Myth #9: We can stop undocumented immigrants coming to the U.S. by building a wall along the border with Mexico.
A wall or a fence along the entire border with Mexico would be impractical and very likely ineffective. The border between the U.S. and Mexico is almost 2,000 miles long. It spans difficult terrain, including deserts and mountains. Rivers flow along two thirds of the border. Much of the area is private property, which the government would have to buy from the owners to build a fence or wall, and many do not want to sell the land. The logistics alone make building a wall very difficult, if not impossible.
From the Great Wall of China to the Berlin Wall, history shows us that people find ways to cross walls. Experts predict that a wall along the entire length of the border would lead coyotes—human smugglers who charge migrants high rates to cross the border—to dig tunnels and create breaches. This would increase smuggling prices, making the process simply more lucrative for those exploiting migrants.
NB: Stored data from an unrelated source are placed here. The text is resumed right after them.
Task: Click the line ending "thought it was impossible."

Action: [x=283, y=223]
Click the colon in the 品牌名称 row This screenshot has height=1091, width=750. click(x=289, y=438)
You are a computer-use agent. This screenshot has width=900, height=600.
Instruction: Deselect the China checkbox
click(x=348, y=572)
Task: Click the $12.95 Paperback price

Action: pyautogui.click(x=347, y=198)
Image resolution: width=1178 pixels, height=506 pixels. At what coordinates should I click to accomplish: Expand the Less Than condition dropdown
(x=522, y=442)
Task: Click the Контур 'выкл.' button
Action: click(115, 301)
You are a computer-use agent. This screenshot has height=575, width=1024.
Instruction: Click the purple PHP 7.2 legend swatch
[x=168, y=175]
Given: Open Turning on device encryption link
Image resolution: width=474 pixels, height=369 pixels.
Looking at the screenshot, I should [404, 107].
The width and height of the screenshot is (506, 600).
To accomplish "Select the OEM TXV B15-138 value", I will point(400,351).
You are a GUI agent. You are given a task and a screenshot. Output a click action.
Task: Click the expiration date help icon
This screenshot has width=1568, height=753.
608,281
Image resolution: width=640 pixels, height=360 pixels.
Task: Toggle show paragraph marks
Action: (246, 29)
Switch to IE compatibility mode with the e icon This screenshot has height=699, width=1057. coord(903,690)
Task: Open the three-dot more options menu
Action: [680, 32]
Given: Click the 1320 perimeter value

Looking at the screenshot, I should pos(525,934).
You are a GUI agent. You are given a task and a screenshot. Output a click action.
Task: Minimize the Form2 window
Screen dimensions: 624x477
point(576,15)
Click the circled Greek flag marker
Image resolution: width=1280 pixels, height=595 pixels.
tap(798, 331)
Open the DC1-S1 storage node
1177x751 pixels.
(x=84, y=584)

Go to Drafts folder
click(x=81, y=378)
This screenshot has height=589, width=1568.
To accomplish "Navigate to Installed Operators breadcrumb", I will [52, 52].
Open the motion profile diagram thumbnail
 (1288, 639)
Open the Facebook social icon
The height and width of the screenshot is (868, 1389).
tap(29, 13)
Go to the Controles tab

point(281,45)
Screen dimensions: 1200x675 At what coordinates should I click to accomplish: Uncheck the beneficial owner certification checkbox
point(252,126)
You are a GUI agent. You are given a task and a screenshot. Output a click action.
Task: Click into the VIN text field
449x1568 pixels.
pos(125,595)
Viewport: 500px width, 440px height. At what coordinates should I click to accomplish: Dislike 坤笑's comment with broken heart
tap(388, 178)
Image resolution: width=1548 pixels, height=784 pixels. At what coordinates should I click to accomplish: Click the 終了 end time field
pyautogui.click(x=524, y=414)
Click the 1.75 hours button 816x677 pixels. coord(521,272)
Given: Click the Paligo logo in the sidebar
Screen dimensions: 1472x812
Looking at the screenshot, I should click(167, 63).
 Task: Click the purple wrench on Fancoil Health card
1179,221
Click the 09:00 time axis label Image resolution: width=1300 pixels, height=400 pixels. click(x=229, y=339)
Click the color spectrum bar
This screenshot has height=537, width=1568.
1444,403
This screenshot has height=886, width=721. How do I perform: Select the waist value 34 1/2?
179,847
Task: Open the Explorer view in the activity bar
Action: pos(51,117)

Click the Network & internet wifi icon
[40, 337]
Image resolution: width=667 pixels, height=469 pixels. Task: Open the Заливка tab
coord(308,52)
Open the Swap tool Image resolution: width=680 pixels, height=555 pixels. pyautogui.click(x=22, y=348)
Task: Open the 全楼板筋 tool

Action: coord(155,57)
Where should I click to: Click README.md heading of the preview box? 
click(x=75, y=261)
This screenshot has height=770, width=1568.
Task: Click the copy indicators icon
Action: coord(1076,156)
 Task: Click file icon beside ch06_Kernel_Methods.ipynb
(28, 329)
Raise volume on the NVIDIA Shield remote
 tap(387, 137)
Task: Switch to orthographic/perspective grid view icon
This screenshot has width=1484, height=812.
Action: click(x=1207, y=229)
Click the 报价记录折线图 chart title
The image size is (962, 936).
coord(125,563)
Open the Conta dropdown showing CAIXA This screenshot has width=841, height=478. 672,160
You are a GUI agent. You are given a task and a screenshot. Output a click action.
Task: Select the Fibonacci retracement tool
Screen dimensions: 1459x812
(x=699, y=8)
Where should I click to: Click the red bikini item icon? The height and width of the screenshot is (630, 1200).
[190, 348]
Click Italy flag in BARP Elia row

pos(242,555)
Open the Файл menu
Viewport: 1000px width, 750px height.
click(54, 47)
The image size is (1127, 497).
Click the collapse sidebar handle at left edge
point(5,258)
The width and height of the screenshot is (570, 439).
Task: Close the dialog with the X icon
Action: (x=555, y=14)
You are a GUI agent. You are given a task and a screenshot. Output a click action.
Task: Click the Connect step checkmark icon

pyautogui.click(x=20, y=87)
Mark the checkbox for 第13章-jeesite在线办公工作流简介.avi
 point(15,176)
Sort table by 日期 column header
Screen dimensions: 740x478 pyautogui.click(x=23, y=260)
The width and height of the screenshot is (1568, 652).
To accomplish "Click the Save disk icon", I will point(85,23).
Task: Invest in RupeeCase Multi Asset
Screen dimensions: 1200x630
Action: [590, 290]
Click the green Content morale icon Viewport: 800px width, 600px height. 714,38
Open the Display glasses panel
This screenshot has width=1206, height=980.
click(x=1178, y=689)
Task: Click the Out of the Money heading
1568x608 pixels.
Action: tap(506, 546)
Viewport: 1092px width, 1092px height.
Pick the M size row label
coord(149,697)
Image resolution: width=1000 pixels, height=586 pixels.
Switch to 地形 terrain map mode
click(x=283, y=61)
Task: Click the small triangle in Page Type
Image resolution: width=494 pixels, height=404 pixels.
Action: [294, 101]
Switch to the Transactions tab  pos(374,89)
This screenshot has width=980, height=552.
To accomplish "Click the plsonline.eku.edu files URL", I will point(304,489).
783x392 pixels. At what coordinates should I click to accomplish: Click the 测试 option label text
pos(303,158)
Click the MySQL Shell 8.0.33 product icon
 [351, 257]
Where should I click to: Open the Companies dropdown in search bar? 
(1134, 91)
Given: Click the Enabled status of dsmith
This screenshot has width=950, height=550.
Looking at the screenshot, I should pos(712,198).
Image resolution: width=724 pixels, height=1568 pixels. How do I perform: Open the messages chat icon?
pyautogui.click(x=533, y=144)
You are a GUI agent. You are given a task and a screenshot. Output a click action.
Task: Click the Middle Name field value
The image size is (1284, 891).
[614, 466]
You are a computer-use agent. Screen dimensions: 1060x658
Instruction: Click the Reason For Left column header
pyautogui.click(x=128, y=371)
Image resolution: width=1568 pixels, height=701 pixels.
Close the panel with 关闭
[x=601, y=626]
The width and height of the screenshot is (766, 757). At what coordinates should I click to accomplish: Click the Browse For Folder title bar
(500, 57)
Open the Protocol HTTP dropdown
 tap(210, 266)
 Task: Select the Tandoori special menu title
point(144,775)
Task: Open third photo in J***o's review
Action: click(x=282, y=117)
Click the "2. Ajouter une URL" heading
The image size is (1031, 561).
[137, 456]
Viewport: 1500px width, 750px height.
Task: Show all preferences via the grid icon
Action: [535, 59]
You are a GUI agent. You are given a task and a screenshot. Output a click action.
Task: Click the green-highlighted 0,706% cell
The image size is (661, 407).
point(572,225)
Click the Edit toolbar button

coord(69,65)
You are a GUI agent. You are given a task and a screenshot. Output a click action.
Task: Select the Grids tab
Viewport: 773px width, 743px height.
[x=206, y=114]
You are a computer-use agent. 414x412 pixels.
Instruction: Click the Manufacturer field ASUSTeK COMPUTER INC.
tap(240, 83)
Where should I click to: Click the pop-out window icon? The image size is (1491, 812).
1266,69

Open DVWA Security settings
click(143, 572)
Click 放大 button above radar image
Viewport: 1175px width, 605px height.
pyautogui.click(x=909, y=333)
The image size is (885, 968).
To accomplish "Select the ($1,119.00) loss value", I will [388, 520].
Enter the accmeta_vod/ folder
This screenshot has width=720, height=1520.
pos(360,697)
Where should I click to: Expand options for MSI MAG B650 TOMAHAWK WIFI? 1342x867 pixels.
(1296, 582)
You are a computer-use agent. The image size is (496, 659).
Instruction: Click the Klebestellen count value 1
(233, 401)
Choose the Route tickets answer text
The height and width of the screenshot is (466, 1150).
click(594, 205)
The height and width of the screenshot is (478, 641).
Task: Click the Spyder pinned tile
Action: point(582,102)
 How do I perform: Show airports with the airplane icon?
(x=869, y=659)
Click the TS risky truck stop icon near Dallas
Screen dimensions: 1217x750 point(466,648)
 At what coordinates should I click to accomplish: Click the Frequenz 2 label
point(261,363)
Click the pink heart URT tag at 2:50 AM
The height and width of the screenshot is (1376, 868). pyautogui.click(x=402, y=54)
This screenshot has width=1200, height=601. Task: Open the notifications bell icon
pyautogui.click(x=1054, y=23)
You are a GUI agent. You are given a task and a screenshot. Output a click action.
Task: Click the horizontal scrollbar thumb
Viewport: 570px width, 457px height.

As long as there is poverty, violence and persecution in other parts of the world, people will continue to come to the U.S. to seek a better life, no matter how big a wall we build. The U.S. prides itself on being a “nation of immigrants,” and on the values of fairness and equality. It is possible to create a process for addressing immigration that treats immigrants with dignity and respect instead of as criminals.